Les instruments numériques : des vecteurs ambigus dans les processus de radicalisation

Si les chercheurs reconnaissent collectivement l’importance des espaces numériquesen ce qui a trait aux phénomènes de radicalisation violente, il apparaît assez risqué de donner à penser qu’internet constitue la seule et unique variable contribuant à la radicalisation violente des individus. Par nature multifactorielles, les études actuelles démontrent le fait que les trajectoires d’engagement dans la radicalité violente se nouent le plus souvent au croisement du réel et du virtuel. Souvent pensées comme opposées ou étanches, ces deux sphères sont en réalité, le prolongement l’une de l’autre. Ainsi, Benjamin Ducol esquisse trois grands archétypes en ce qui a trait au rôle d’internet dans les parcours de radicalisation et d’engagement dans la violence politique : celui d’initiateur, de vecteur ou de continuum.

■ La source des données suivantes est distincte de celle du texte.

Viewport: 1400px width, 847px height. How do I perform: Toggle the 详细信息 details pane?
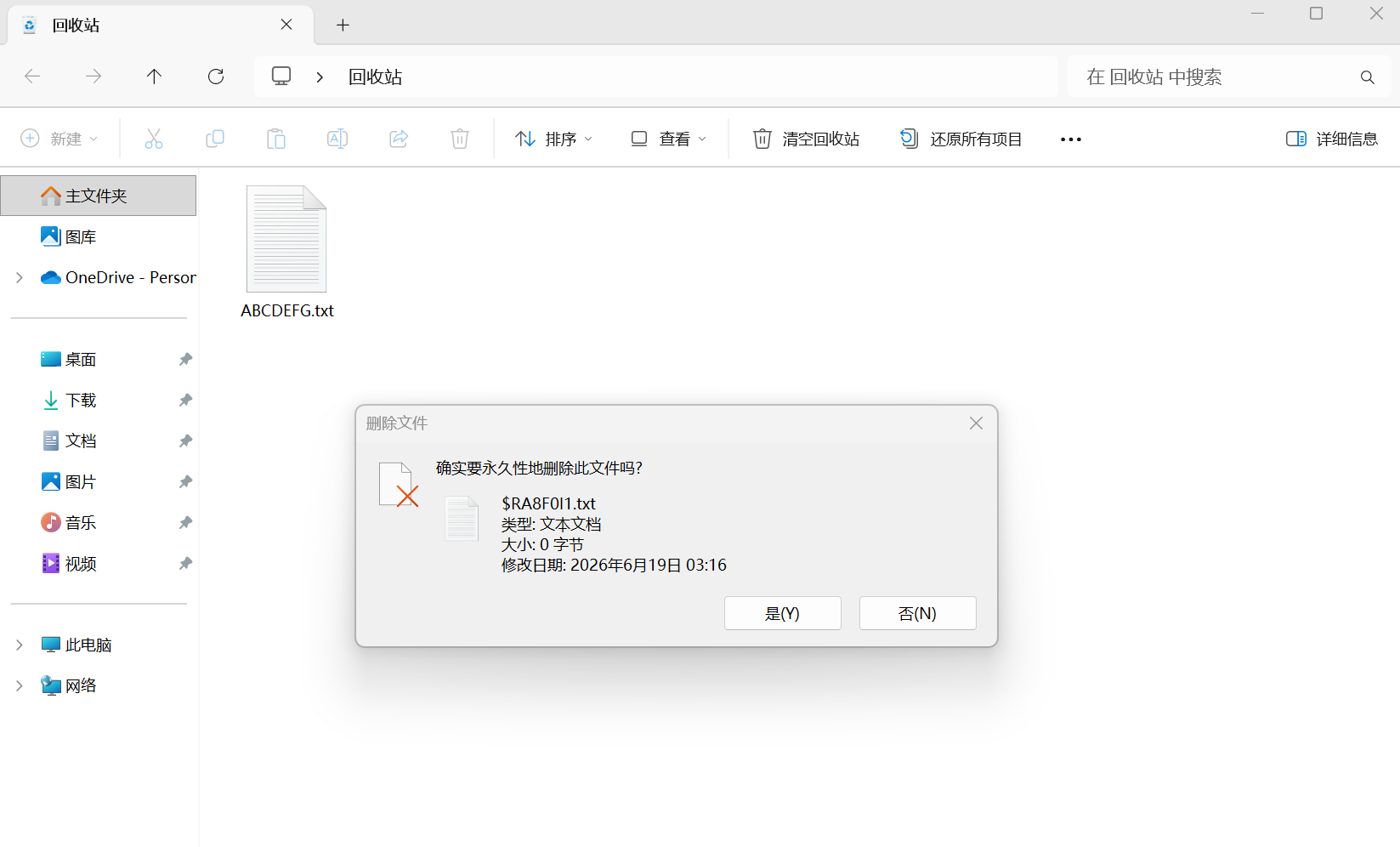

Se radicaliser pour (re)construire une famille : entre enfermement radical et émancipation par la radicalisation

La radicalisation apparaît donc aussi au coeur des logiques d’inscription sociale del’individu dans le monde. Par-delà l’ensemble des éléments que l’on a pu évoquer précédemment et leurs diverses combinaisons possibles, c’est bien souvent la construction d’un sens qui est en jeu. Or ce sens n’est pas seulement individuel. Il s’inscrit aussi en dynamique (continuité ou rupture) avec l’environnement proche, dont celui de la famille. La question de la désaffiliation, de l’affiliation et de la ré-affiliation joue de manière plurielle :

1. Certains processus de radicalisation peuvent tout simplement relever de la simple éducation et socialisation primaire familiale.

2. Les réseaux de violence apparaissent donc aussi comme des entreprises familiales de violence impliquant des fratries, des cousins, parfois des parents.

3. Parfois, c’est le processus de radicalisation qui initie de nouvelles constructions familiales (et non l’inverse). C’est alors parce que des individus partagent des visions radicales du monde qu’ils décident de se mettre en couple et de fonder une famille. Le projet de violence fait partie de ce projet familial, voire apparaît parfois à sa fondation.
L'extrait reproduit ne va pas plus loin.